CONSIGNES DE L'EXERCICE -
• 1. D'après l'extrait sur les morts bretons de la Grande Guerre, dans quelle ville se trouvait l'état-major de la XIe Région militaire ?
• 2. Recopiez, s'il vous plaît, le passage de l'extrait sur les morts bretons de la Grande Guerre qui commence par «Une carte est» et se termine par «dans d'autres départements.».

EXTRAIT DU DOCUMENT -
Une carte publiée dans La revue économique montrant les pertes (soldats tués et disparus) par département, par rapport à la population et selon le recensement de 1911, ne manquera pas de soulever des commentaires.
En 1914 il n'est plus question d'Armée de Bretagne comme en 1870. Une armée levée en renfort suite aux désastres militaires qui fit si peur à Gambetta et à la toute nouvelle 3e République. En 1914, les Bretons sont mobilisés dans deux corps d'armée qui font partie de la Ve armée dite «Armée de Paris», le XIe qui correspond à la XIe Région militaire dont l'État-major est à Nantes et qui mobilise les jeunes du Finistère, du Morbihan, de la Loire-Inférieure et de la Vendée. Cet état-major semble avoir privilégié les Vendéens pour le casse-pipe selon les données de cette carte. On notera aussi que beaucoup de Finistériens étaient dans la marine nationale qui a eu moins de pertes que l'armée, d'où une couleur plus claire sur la carte. Le XIe corps d'Armée entame la guerre lors de la bataille la plus meurtrière de toute l'histoire de France, une défaite, la bataille des frontières avec les terribles combats de Maissin à découvert. 27 000 morts en une seule journée. Il participe aussi aux batailles de La Marne, de Verdun, du Chemin des dames parmi d'autres.
Quant au Xe corps d'armée de la Xe Région militaire basée à Rennes, il est formé des conscrits des Côtes-du-Nord, de l'Ille-et-Vilaine et de la Manche. Il participera aux batailles de la Marne, de la Somme et de Verdun avec les pertes qu'on imagine.
Depuis un siècle le nombre de morts bretons pendant la première guerre mondiale a été la source de polèmiques, le chiffre variant de 125 000 dans un article de Ouest-France de 2013 à 300 000.
Une carte est apparue récemment sur les réseaux sociaux montrant le pourcentage de tués pour chaque département. Avant de l'analyser nous devons prétendre que ces chiffres, dont la source ultime est le ministère de la Défense, ex-ministère de la Guerre sont exacts. Certains ont des doutes vu l'immense polémique concernant l'utilisation abusive de régiments bretons et de troupes coloniales lors des combats les plus durs de la première guerre mondiale. Le nombre de Bretons tués au combat varie aussi selon les définitions de qui est, ou n'est pas, «breton», sans parler de ceux qui ne comptent que les morts de la Bretagne croupion à quatre départements ou ceux qui ne comptent pas les Bretons nés en Bretagne, mais vivant dans d'autres départements.
Les chiffres peuvent être questionnés du fait que le ministère de la Guerre a menti systématiquement pendant les quatre années de la guerre. Il y a eu des antécédents. Les pertes réelles sur le front étaient falsifiées ou dissimulées au grand public. Même le courrier des soldats était censuré. Si les parents et les familles de ces jeunes hommes avaient su que 1000 soldats étaient tués tous les jours en moyenne, il est certain que la guerre n'aurait pas pu continuer. Quelqu'un a calculé que si on pouvait faire défiler tous les morts de cette hécatombe sur les Champs-Élysés, cela prendrait neuf jours !

DONNÉES ENREGISTRÉES -
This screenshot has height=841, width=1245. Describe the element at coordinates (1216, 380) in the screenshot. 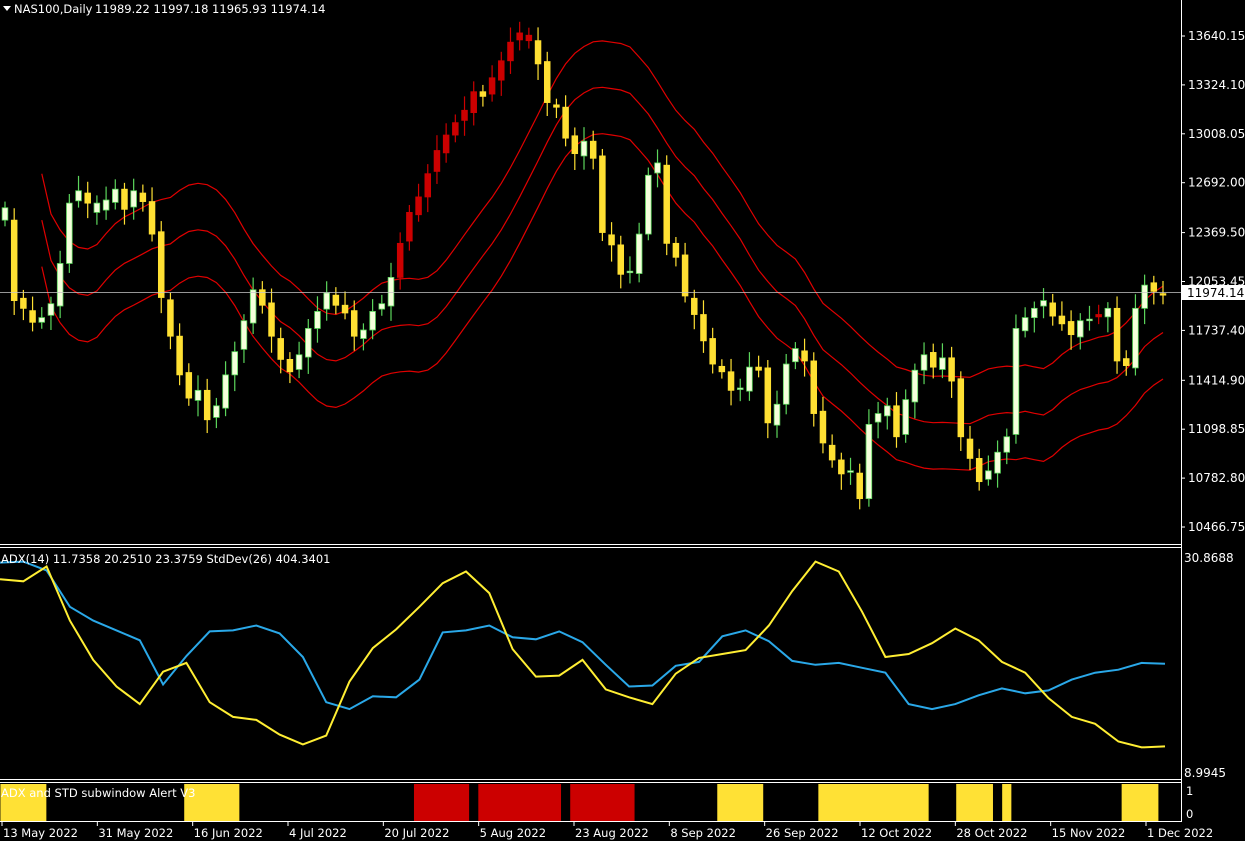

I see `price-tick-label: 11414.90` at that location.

RÉPONSES -
• 1. À Nantes.

• 2.
Une carte est apparue récemment sur les réseaux sociaux montrant le pourcentage de tués pour chaque département. Avant de l'analyser nous devons prétendre que ces chiffres, dont la source ultime est le ministère de la Défense, ex-ministère de la Guerre sont exacts. Certains ont des doutes vu l'immense polémique concernant l'utilisation abusive de régiments bretons et de troupes coloniales lors des combats les plus durs de la première guerre mondiale. Le nombre de Bretons tués au combat varie aussi selon les définitions de qui est, ou n'est pas, «breton», sans parler de ceux qui ne comptent que les morts de la Bretagne croupion à quatre départements ou ceux qui ne comptent pas les Bretons nés en Bretagne, mais vivant dans d'autres départements.